L´Inquisitore della Leggenda non ha a che fare con verità ed eresie. Egli ha a che fare con la pasta di cui è fatta l´umanità, della quale è al servizio. Il suo compito non è correggere, ma assecondare. La sua grande trovata sta in questo: il potere può essere assoluto se non si propone di cambiare, punire, frenare la natura umana, ma se la rispetta così com´è e la si lascia sfogare. È un potere, certamente; ma è un potere amico, dalla parte dell´uomo comune.
Per nulla paradossalmente, gli Inquisitori potevano considerarsi agenti della carità cristiana. Il loro compito era la salvezza delle anime dei devianti, qualunque cosa ciò comportasse: violenze, torture, condanne.

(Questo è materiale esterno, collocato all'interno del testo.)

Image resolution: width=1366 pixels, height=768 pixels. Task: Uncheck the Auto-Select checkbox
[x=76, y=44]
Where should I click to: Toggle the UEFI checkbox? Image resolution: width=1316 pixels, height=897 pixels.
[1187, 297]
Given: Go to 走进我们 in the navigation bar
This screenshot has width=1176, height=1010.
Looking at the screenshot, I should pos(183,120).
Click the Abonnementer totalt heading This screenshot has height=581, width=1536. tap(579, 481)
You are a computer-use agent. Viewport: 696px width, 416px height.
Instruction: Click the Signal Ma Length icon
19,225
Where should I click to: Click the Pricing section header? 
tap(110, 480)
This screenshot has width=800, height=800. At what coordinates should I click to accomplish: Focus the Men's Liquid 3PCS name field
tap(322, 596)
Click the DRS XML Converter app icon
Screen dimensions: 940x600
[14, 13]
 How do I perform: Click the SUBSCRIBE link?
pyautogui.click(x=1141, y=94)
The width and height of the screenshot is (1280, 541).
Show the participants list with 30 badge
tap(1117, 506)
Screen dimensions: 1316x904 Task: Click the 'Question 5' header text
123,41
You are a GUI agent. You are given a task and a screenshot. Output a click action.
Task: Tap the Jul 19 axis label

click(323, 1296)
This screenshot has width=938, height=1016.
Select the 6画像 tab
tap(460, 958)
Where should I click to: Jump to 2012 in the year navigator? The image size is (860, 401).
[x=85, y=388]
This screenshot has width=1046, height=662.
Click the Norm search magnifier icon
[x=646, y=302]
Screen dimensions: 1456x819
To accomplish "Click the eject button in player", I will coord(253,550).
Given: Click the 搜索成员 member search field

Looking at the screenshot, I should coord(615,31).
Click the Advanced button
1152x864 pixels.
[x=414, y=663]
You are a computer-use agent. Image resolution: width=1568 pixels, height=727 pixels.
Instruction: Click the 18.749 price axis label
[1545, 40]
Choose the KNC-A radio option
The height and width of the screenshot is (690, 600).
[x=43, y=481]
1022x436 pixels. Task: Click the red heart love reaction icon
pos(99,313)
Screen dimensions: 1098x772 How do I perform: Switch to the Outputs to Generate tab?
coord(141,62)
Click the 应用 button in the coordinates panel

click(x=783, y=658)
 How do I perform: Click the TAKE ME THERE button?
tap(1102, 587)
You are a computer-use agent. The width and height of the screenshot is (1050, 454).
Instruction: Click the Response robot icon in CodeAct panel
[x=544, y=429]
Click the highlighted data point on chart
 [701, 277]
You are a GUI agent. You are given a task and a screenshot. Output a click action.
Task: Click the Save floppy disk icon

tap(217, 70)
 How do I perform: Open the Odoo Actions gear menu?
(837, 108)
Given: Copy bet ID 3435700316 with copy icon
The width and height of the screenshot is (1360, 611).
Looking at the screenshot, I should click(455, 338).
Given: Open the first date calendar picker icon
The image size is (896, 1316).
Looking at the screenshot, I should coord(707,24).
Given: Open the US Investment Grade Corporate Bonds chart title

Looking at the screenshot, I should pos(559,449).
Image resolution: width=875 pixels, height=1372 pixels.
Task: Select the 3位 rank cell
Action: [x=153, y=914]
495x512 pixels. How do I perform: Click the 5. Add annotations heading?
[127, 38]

L´Inquisitore della nostra Leggenda, invece, rifugge da ciò. Egli conosce la natura umana e ne ha pietà. Con i suoi mezzi l´accompagna. Non vuole risvegliarla alla verità, ma addormentarla sì, prima che s´affacci alla conoscenza del bene e del male, cioè alla libertà. Ancora una volta la "ragione" che lo muove è la "ragion del volgo". L´Inquisitore di Dostoevskij viene prima degli Inquisitori della Santa Inquisizione: questi devono reprimere, quello si preoccupa di prevenire affinché reprimere non sia poi necessario.

Le conclusioni
Possiamo dire così: la ragione dell´Inquisitore non è la ragion di Stato e neppure la ragione della fede. È la ragion del volgo. Si capisce allora perché i suoi argomenti ci appaiono familiari e perché a quel capitolo de I fratelli Karamazov ricorriamo spesso per riflettere sulla vita sociale e politica del tempo presente.